Court of Criminal Appeals of Oklahoma
Jul 19, 2010
237 P.3d 792 (Okla. Crim. App. 2010)

Summary

In State v. Ceasar, 2010 OK CR 15, 237 P.3d 792, the Oklahoma Court of Criminal Appeals overruled the magistrate's sustaining of a demurrer for first degree manslaughter in the commission of a misdemeanor, where the predicate misdemeanor was for driving after revocation of a driver's license.

Summary of this case from In re Adoption of 2012 Revisions to Okla. Uniform Jury Instructions–Criminal (Second Edition)

Opinion

No. S-2009-366.

July 19, 2010.

An Appeal from the District Court of Oklahoma County; the Honorable Ray C. Elliott, District Judge.

Emilie Kirkpatrick, Jacqui Ford, Assistant Public Defender, Oklahoma City, OK, counsel for appellant at trial and appeal.

Jennifer Chance, Assistant District Attorney, Oklahoma City, OK, counsel for the State at trial and appeal.


OPINION


¶ 1 On July 25, 2008, Appellee Ceasar was charged with Count 1, First Degree Manslaughter in the commission of a misdemeanor, to wit, Driving while Privilege Suspended, and Count 2, Leaving the Scene of an Accident Resulting in Death, both after former conviction of two or more felonies, in Oklahoma County Case No. CF-2008-4264. Ceasar's preliminary hearing was conducted on March 3 and March 31, 2009. At the conclusion of the March 3, 2009 hearing, the State amended Count 1 to charge Ceasar with First Degree Manslaughter in the Commission of a Misdemeanor, to wit, "Driving while Privilege Revoked", and amended Count 2 to allege that Ceasar left the scene of a non-fatal injury. The Honorable D. Fred Doak, Special Judge, requested that the parties re-appear on March 31, 2009, prepared to answer the question whether Ceasar should be charged with some lesser offense if the misdemeanor with which he was charged "was wholly unrelated to the death of the victim." Judge Doak stated that Ceasar's driving was the cause of the victim's death, not "the lack of an effective piece of paper in his wallet".

¶ 2 The parties appeared on March 31, 2009, and the State moved to further amend the information to include the alternative Count 1 of Leaving the Scene of a Fatality Accident. After hearing argument from the parties, Judge Doak sustained Ceasar's demurrer finding that the predicate misdemeanor in this case bore no causal relationship to the incident which resulted in the victim's death. The State appealed the ruling to the District Court, and on April 20, 2009, the District Court of Oklahoma County, the Honorable Ray C. Elliott, District Judge, affirmed the magistrate's ruling, finding that as a matter of law, the misdemeanor of Driving While Privilege Revoked cannot be used as the predicate misdemeanor in a Misdemeanor Manslaughter charge.
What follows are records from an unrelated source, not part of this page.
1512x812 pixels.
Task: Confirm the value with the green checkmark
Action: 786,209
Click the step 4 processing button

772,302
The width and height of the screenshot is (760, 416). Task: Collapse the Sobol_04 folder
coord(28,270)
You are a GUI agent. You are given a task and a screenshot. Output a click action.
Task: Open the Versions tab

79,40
From this ruling, the State appeals.

¶ 3 This case raises the single issue of whether the District Court erred in ruling that as a matter of law the offense of Driving While Privilege Revoked cannot be used as a predicate misdemeanor for the crime of misdemeanor manslaughter. We REVERSE the District Court's ruling and REMAND the matter for further proceedings consistent with this opinion.

¶ 4 On July 8, 2008, Jasmine Lee and Rosemary Taylor were struck by a 2000 Green Chevrolet Impala while crossing the street. Ms. Lee was killed, Ms. Taylor was severely injured, and the driver of the vehicle fled the scene. The day after the accident, Ceasar's girlfriend noticed that his vehicle — a 2000 Green Chevy Impala — had a cracked windshield and a dented hood. Subsequent investigation of the accident revealed pieces of the vehicle recovered from the accident scene matched missing pieces on Ceasar's vehicle. Ceasar was ultimately arrested and charged based on additional information establishing his identity as the vehicle's driver. At the time of this offense, Ceasar had three prior felony convictions.
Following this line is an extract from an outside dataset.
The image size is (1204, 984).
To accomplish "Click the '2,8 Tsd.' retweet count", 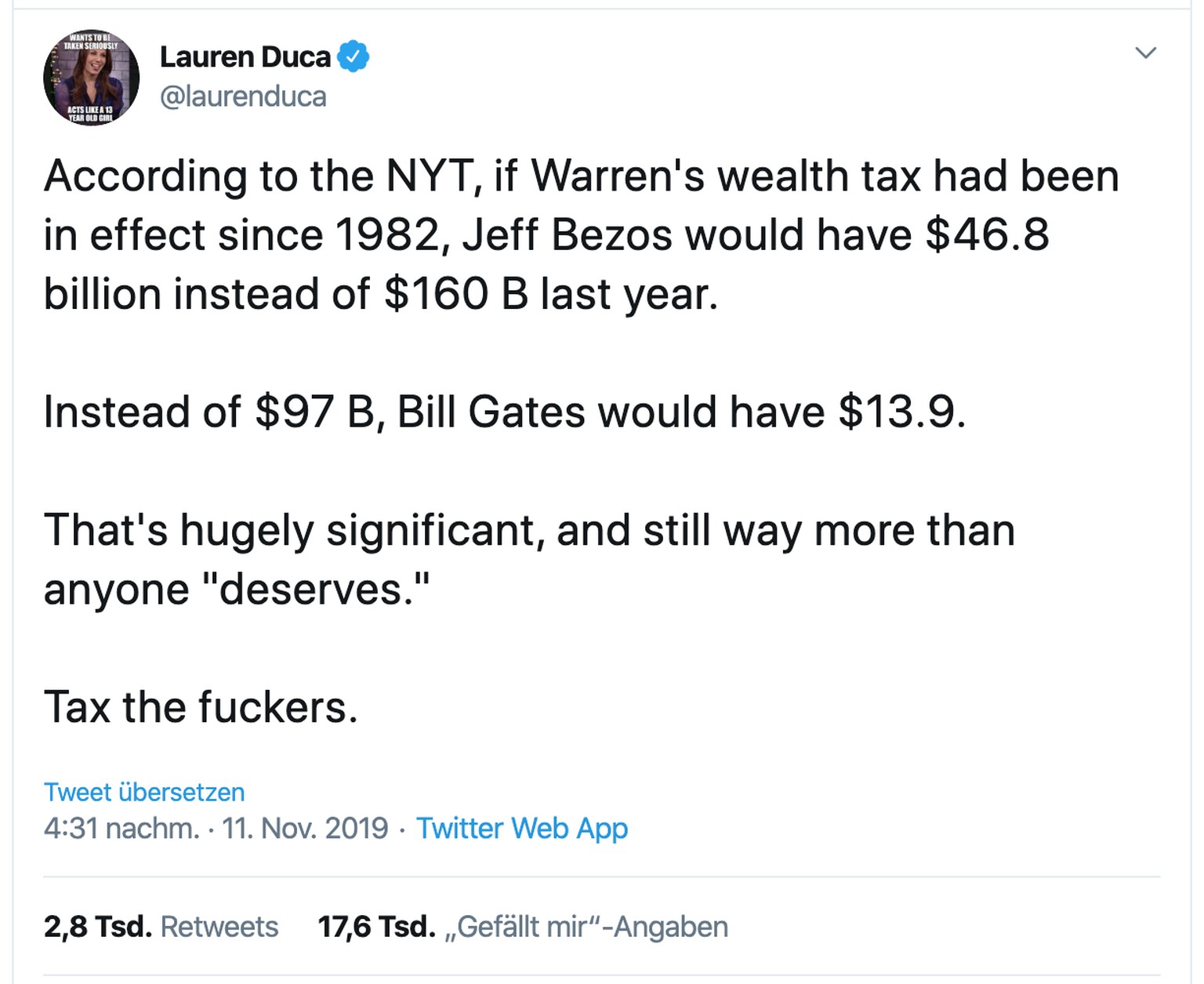I will (97, 927).
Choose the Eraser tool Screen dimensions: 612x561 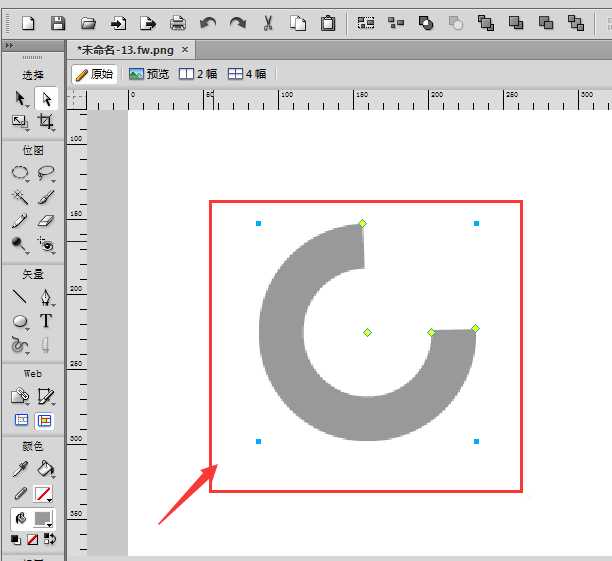tap(46, 221)
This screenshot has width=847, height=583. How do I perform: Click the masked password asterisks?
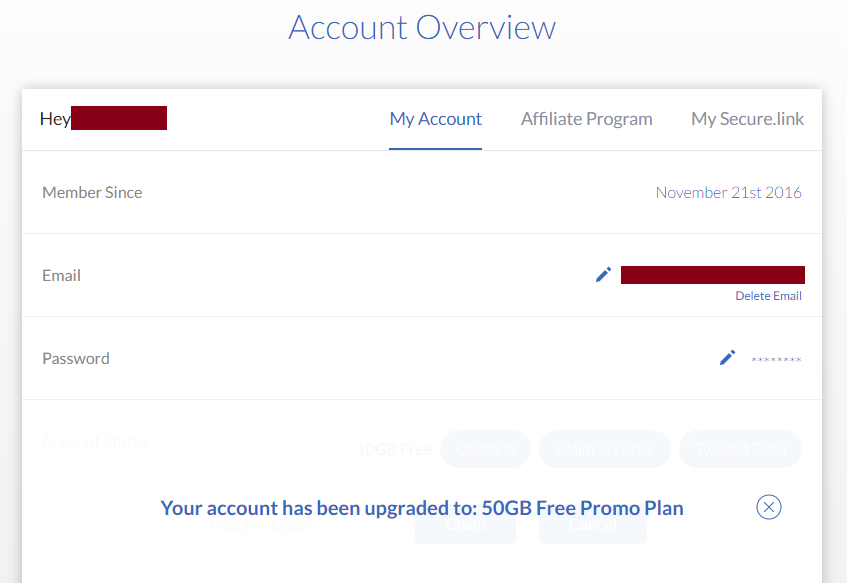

¶ 5 On February 14, 2005, approximately 3½ years prior to the accident, Ceasar's license was revoked following felony convictions for Possession of a Controlled Dangerous Substance in Oklahoma County Case Nos. CF-2004-953 and CF-2004-1749. Preliminary hearing testimony established, circumstantially, that Ceasar was driving the vehicle that hit the victims, resulting in the death of one of the women and severe injury of the other. Ms. Taylor testified that she and Ms. Lee were crossing the street after waiting for the light to change when they were struck by a vehicle, subsequently identified as belonging to Ceasar. The State admitted evidence at preliminary hearing establishing that Ceasar's license was revoked and had not been reinstated at the time of the accident.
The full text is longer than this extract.